Ao longo deste artigo, buscou-se traçar um caminho que levasse à compreensão do


conceito Estado para John Murra. A história dos conceitos, além de pesquisa essencial para os
historiadores, também se mostra um exercício intelectual relevante, mesmo se feito em pequena
12

escala, como neste caso. A busca pelo conceito Estado em Murra pôde demonstrar todo um
universo de significação de outros termos por ele usados, como grupo étnico e comunidade
política multiétnica.

Dessa maneira, ao passo que o conceito está implícito e disposto ao longo de todo
o texto de Murra, apresentou-se aqui as definições possíveis e relevantes acerca do Estado.
Discutiu-se desde as conclusões acerca da força das comunidades políticas perante as
transformações na relação com o modo de arquipélago até a importância das escalas para a
definição de etnia e seus grupos.

No momento em que o presente artigo analisou os termos, como os de comunidade


política multiétnica e o de grupos étnicos, percebeu-se o aspecto centralizador e catalisador
dessas estruturas políticas pelo Estado.

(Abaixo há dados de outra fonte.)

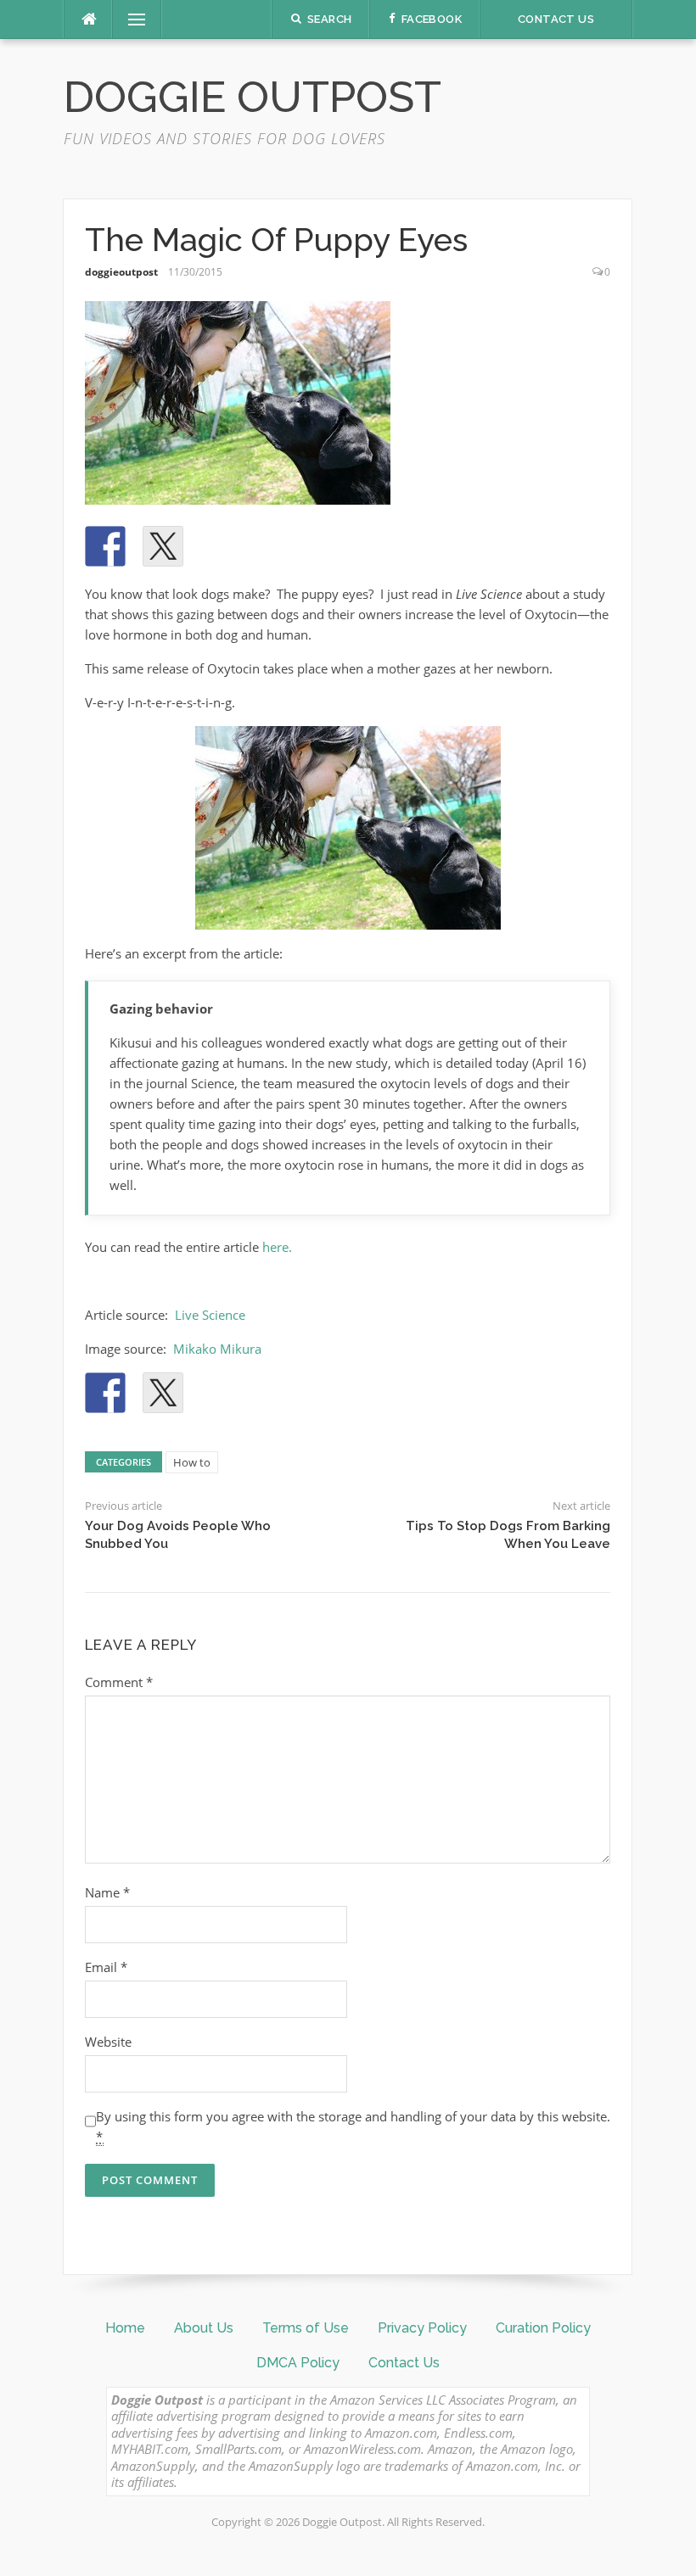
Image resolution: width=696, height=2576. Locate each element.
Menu (130, 19)
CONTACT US (556, 19)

Apreendeu-se que as dimensões espaciais e estruturais
do que ele considera comunidade política e Estado são muito diferentes; enquanto na primeira
os números populacionais poderiam chegar até os 150 mil, o Estado alcançaria os milhões.

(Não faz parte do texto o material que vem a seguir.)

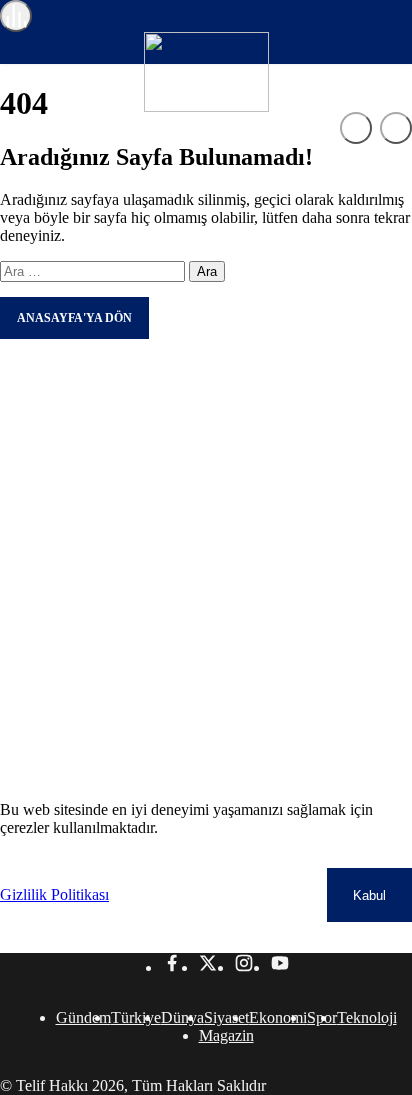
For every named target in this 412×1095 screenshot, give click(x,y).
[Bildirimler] (396, 128)
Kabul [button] (369, 895)
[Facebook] (172, 967)
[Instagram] (244, 967)
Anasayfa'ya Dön (74, 318)
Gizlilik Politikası (54, 894)
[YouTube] (280, 967)
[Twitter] (208, 967)
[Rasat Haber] (206, 106)
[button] (356, 128)
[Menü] (16, 16)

A definição de Estado para John Murra, apesar de não ser clara e nem explícita,
indica que ele a entende pela expressão de um poder centralizado e sem parâmetros se
comparado a outros sistemas políticos indígenas. O Estado foi, então, uma comunidade política
que proporcionou arranjos organizativos maiores a grupos étnicos diferentes e mesmo
concorrentes. O Estado possuiu uma incrível força de convergir interesses e de centralizar, bem
como afunilar, poderes político-econômicos. Poderes que englobaram imensos territórios, altos
contingentes populacionais, extensa e complexa estrutura econômica que teve alcance sócio-
político que outras organizações políticas não alcançaram, fazendo deste um agrupamento dos
mais debatidos e influentes de toda a história da América.
13

6. Referência Bibliográfica

MURRA, John. As Sociedades Andinas Anteriores a 1532. In: História da América Latina:
América Latina Colonial. Trad. Maria Clara Cescato, ed.2, São Paulo: Edusp & Brasília,
DF: Fundação Alexandre Gusmão, 1998.